Procedure:

1. Obtain six 2 mL plastic cuvettes from your TA. Make sure you are wearing proper safety equipment including gloves.

2. Add 1.5 mL of 0.05M copper sulfate solution to its respective cuvette.

3. Measure the absorbance (max) using the Ocean Optics UV-vis spectrophotometer. Make sure that you use a kimwipe to remove any fingerprints from the cuvette before making a measurement. Your TA will assist you with the operation of the spectrophotometer. 3

4. As a general guideline, the copper(II)sulfate should fill approximately ¼ of the volume of the cuvette and the lihand the other ¾ volume so that the ratio of ligand to metal is 3:1.

5. In another cuvette, add 0.5 mL of 0.05 M copper sulfate solution. Carefully measure out 1.5mL of 0.05M EDTA solution and add it to the cuvette containing the copper sulfate.

6. Repeat step 3.

7. In another cuvette, add 0.05 mL of 0.05M copper sulfate solution. Carefully measure out 1.5mL of 0.05 sodium nitrite solution and add it to the cuvette.

8. Repeat step 3.

9. In another cuvette, add 0.05 mL of 0.05M copper sulfate solution. Carefully measure out 1.5mL of 0.05M ethylenediamine.

10. Repeat step 3.

11. In another cuvette, add 0.05 mL of 0.05M copper sulfate solution. IN THE HOOD!!! Carefully remove the cap from the ethylenediamine bottle and, using a new pipette each time, extract a pipette full of ethylenediamine. IMMEDIATELY REPLACE THE CAP ON THE REAGENT!!! Add the ethylenediamine in a dropwise manner to the copper sulfate solution until a dark purple color appears. Shake the solution till it becomes homogenous.

12. Repeat step 3.

13. Record all the necessary measurements before discarding your solutions in the appropriate waste container.

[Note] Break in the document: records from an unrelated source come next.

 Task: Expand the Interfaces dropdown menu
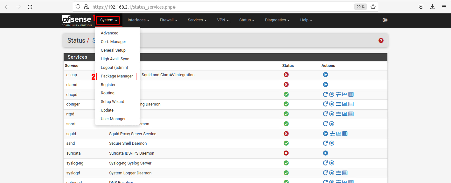click(x=138, y=20)
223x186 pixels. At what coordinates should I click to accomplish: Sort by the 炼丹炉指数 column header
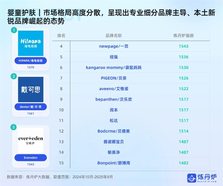[183, 36]
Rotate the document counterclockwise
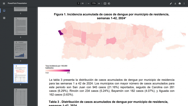This screenshot has height=106, width=188. tap(109, 3)
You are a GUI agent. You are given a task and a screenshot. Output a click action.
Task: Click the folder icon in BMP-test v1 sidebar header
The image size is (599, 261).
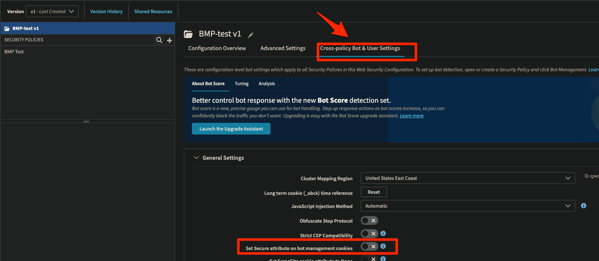pyautogui.click(x=7, y=29)
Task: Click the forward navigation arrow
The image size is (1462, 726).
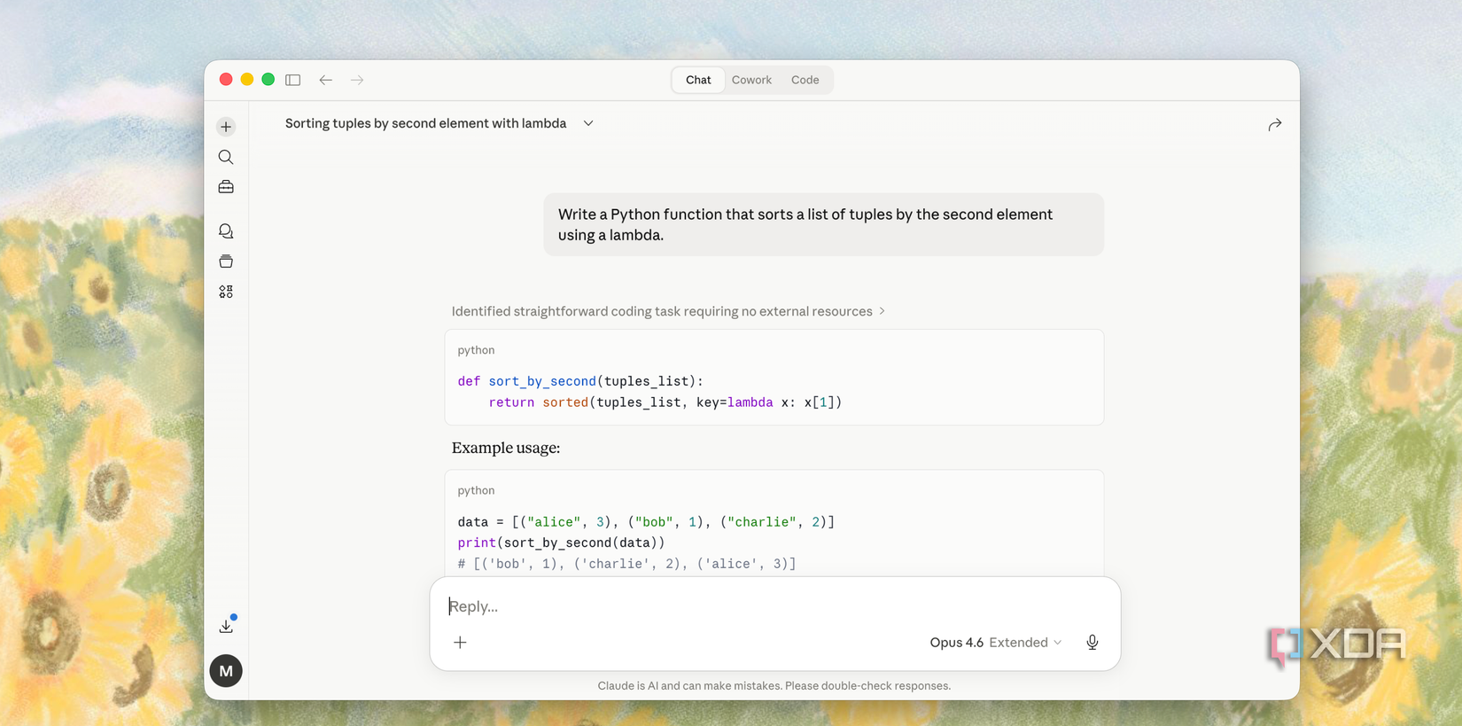Action: click(x=357, y=80)
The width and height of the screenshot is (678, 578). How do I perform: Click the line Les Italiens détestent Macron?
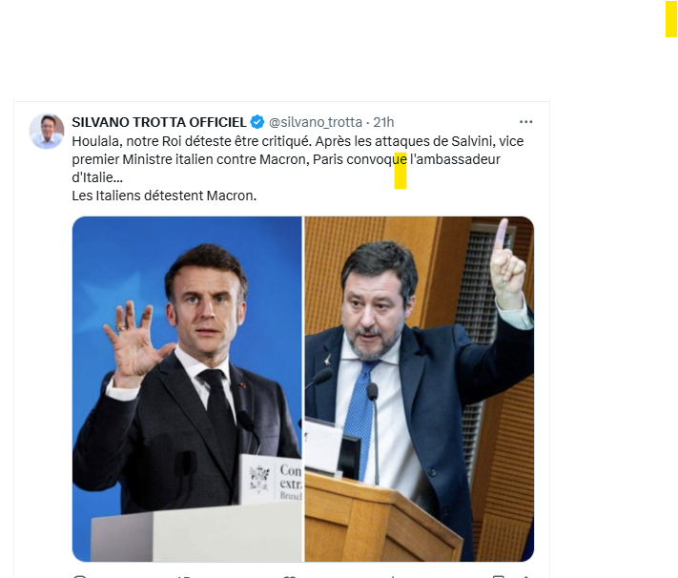(x=164, y=196)
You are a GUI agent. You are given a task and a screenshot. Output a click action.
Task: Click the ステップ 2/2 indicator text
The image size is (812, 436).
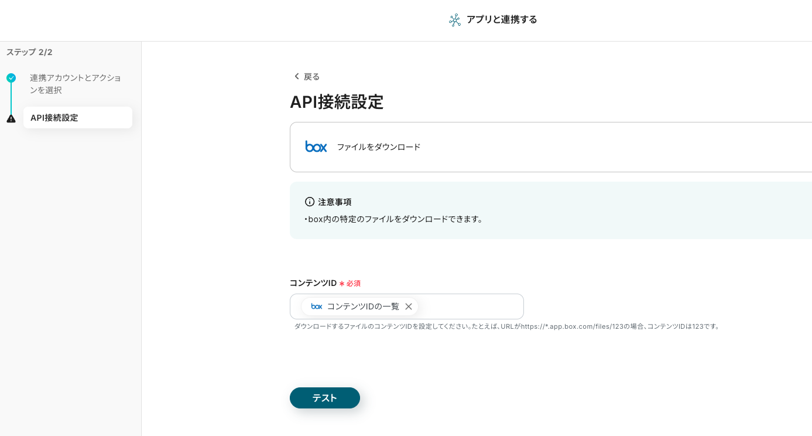[x=29, y=52]
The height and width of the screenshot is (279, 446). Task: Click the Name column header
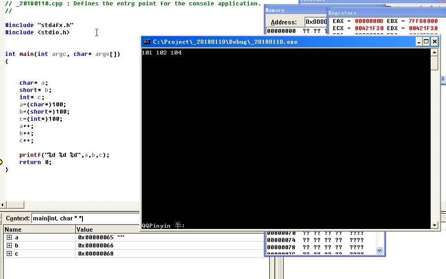(x=39, y=229)
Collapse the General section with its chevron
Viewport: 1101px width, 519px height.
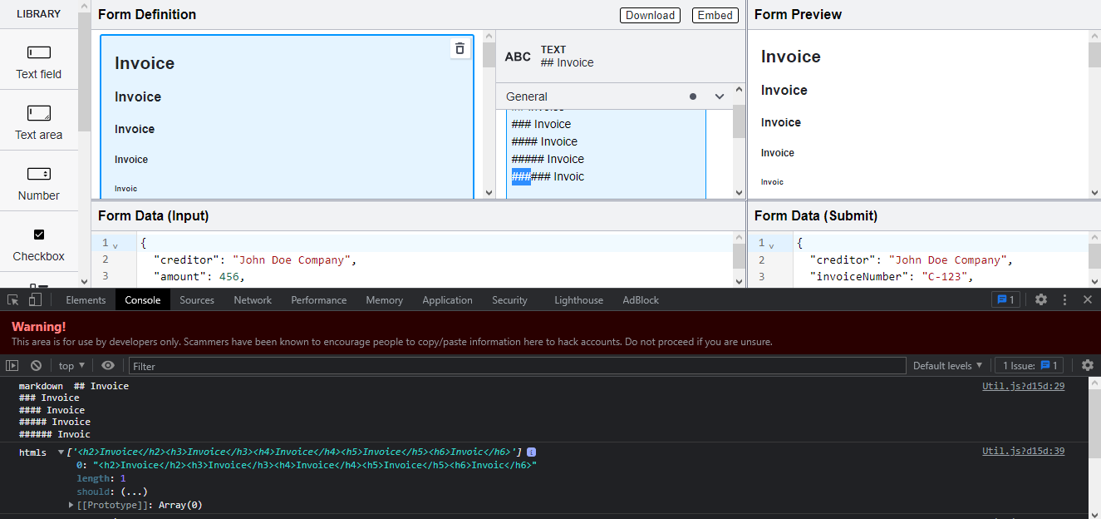[720, 96]
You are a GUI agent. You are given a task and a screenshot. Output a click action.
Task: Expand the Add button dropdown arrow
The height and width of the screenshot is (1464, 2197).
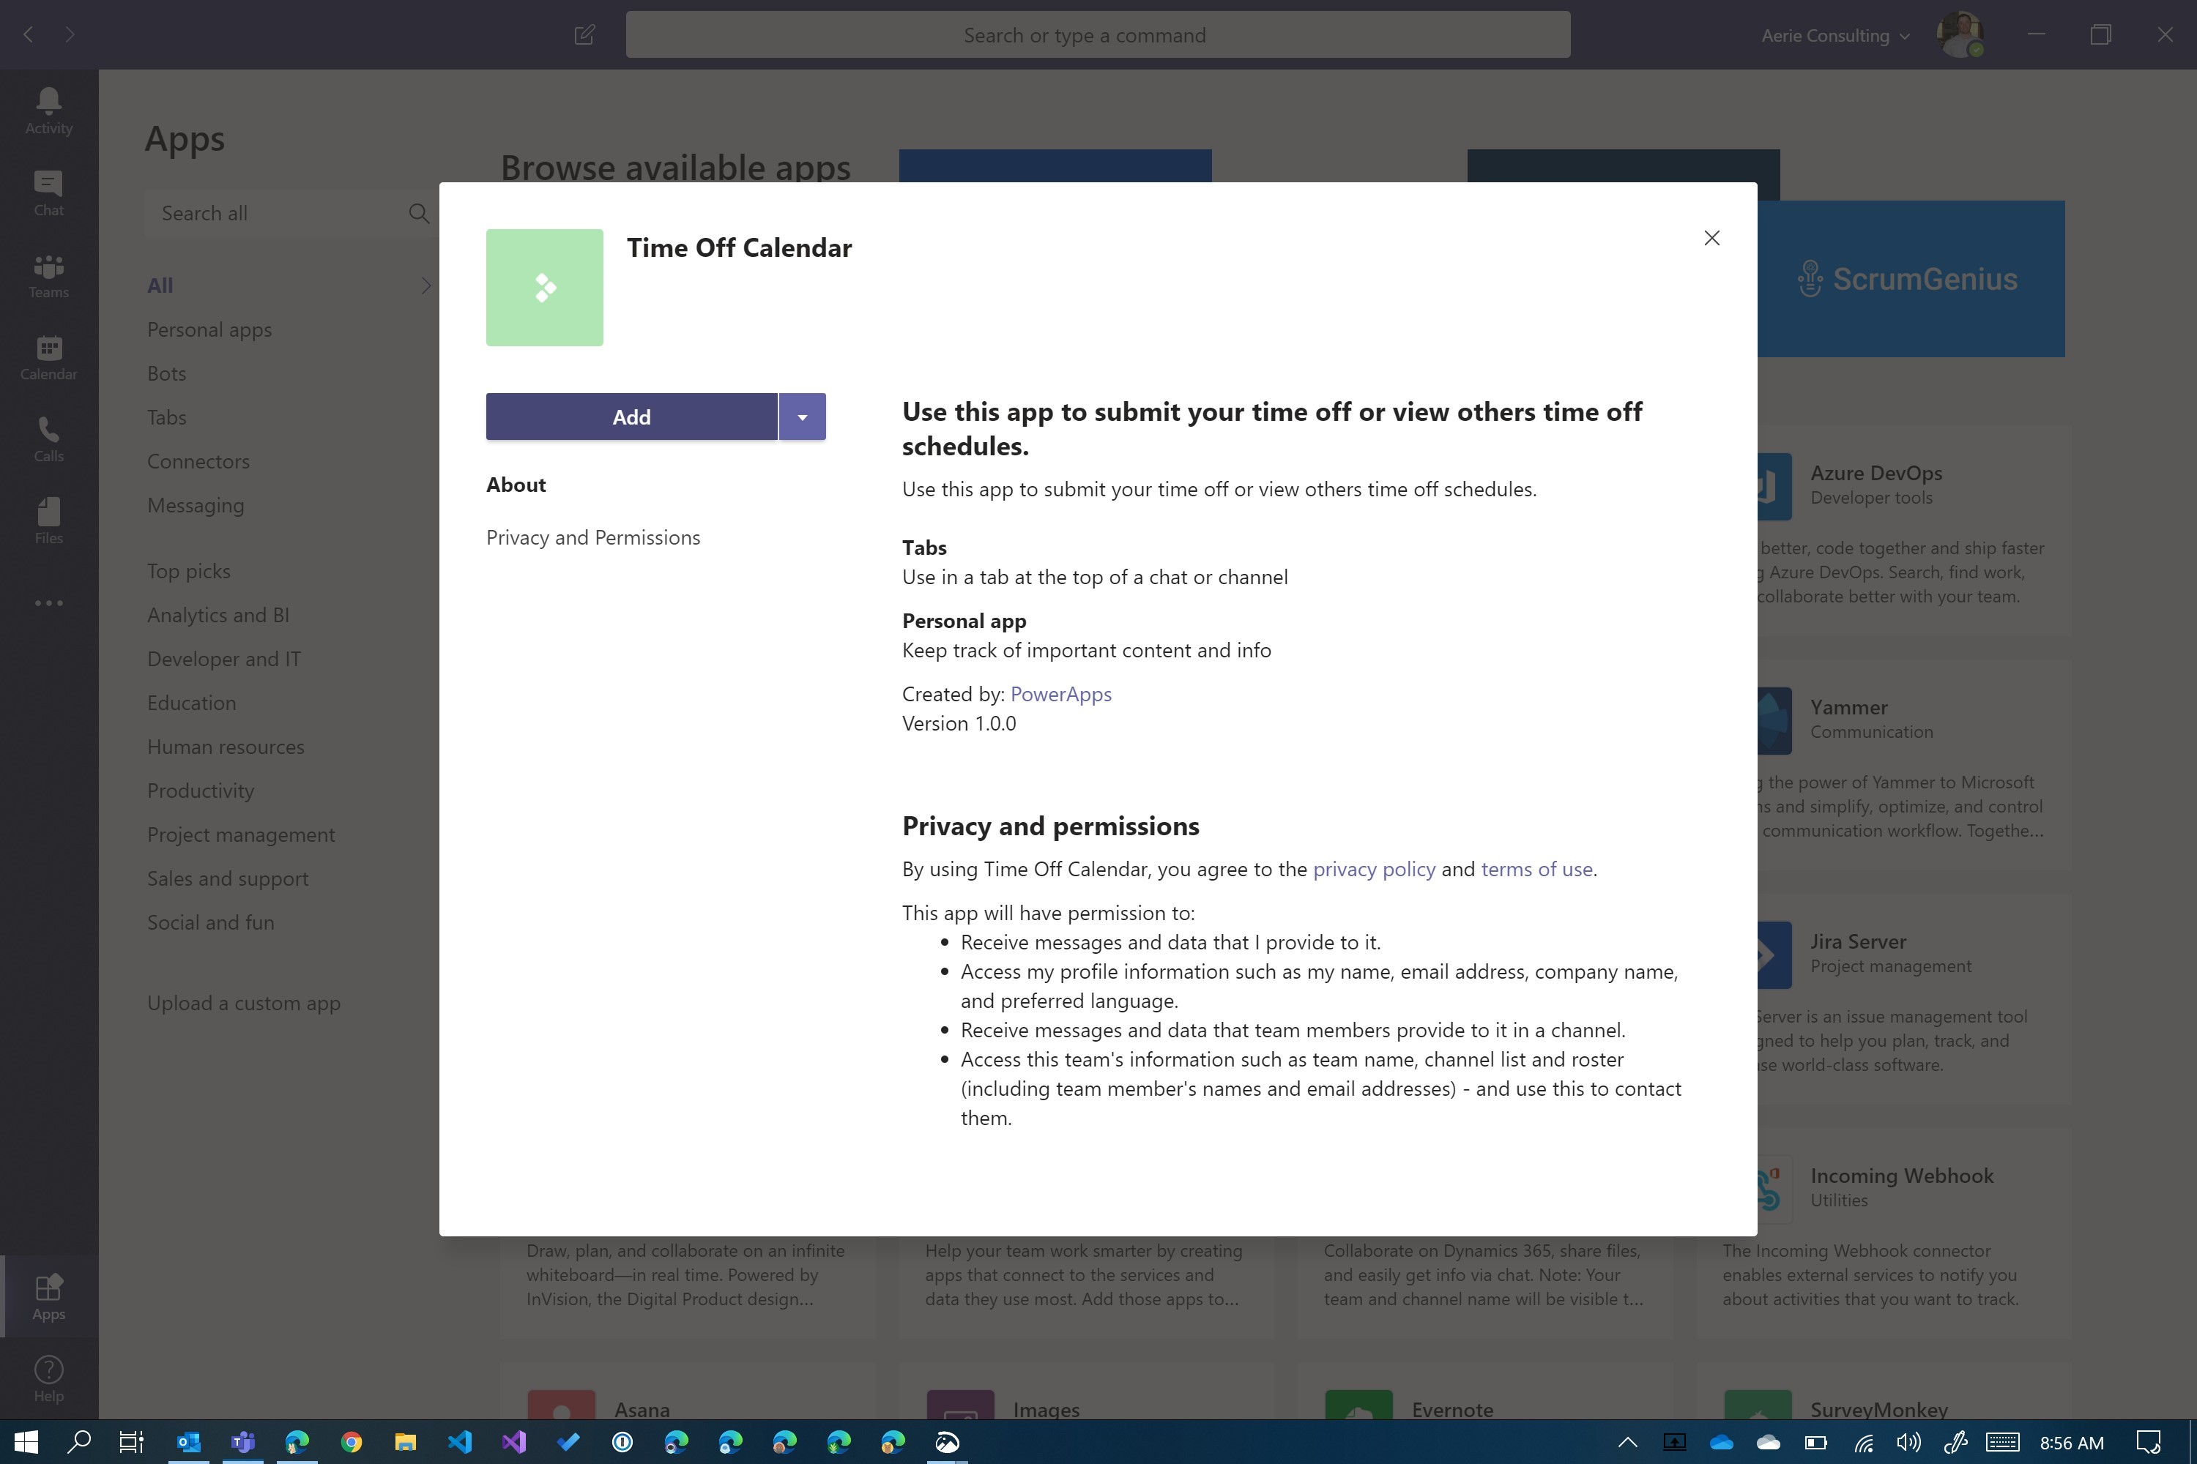801,416
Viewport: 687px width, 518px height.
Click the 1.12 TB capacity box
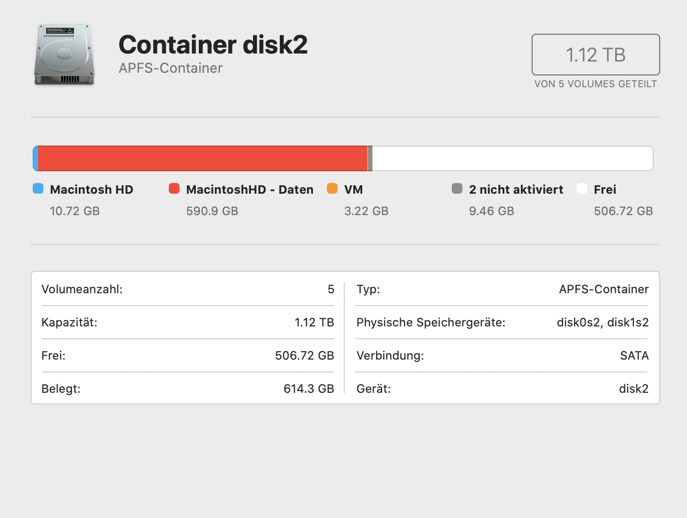595,55
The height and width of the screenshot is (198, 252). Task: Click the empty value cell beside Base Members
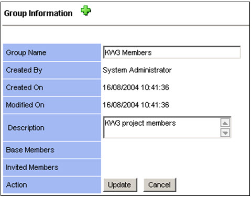(175, 150)
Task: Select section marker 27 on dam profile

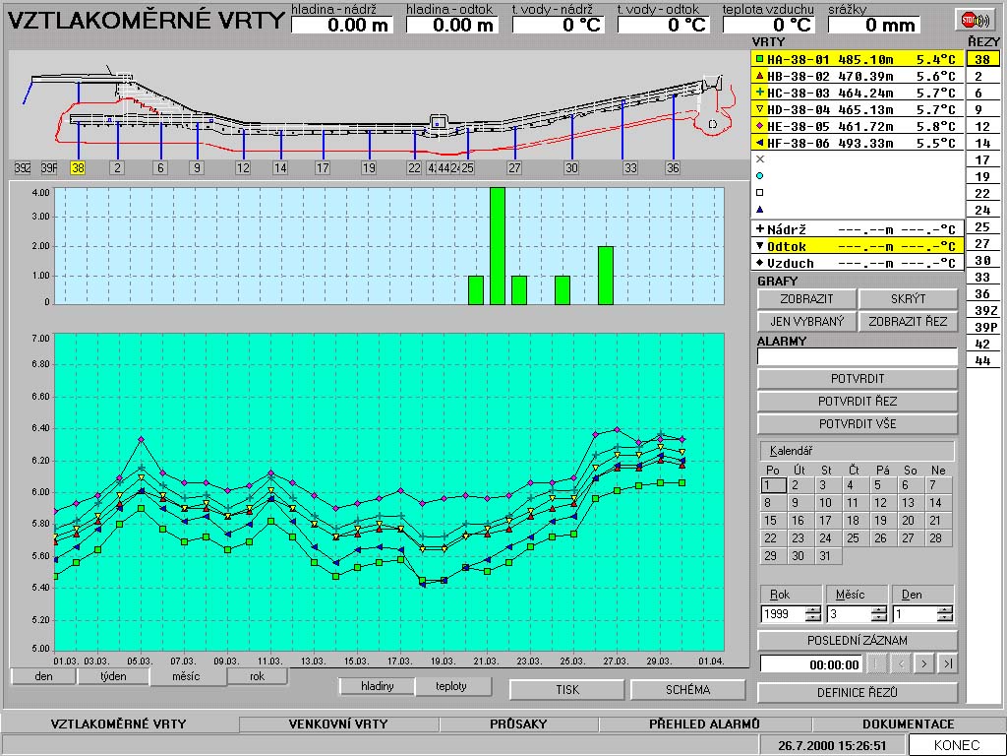Action: point(513,168)
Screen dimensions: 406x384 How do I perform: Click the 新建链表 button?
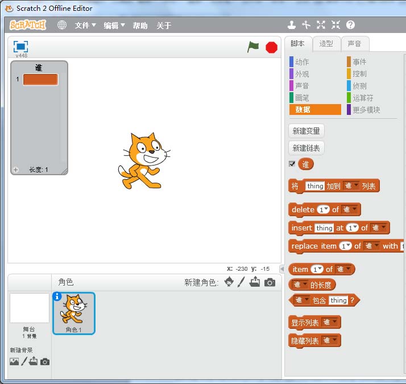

Max of lowest energy for Copper (II) complexes

Name of the Compound max

copper sulfate 810nm

copper sulfate/EDTA 350nm

copper sulfate/sodium nitrite 400nm

copper sulfate/ethylenediamine (16.5M) 550nm

copper sulfate II /ethylenediamine (0.05M) 950nm

1. Calculate the corresponding crystal field splitting energy values for each of the copper(II) complexes with the different ligands used above.

2. Based upon the information above, create a spectrochemical series for the copper(II) ligands.

3. Draw a crystal field energy-level diagram, assign the electrons to orbitals, and predict the number of unpaired electrons for tris(en)cuprate(II) (low spin).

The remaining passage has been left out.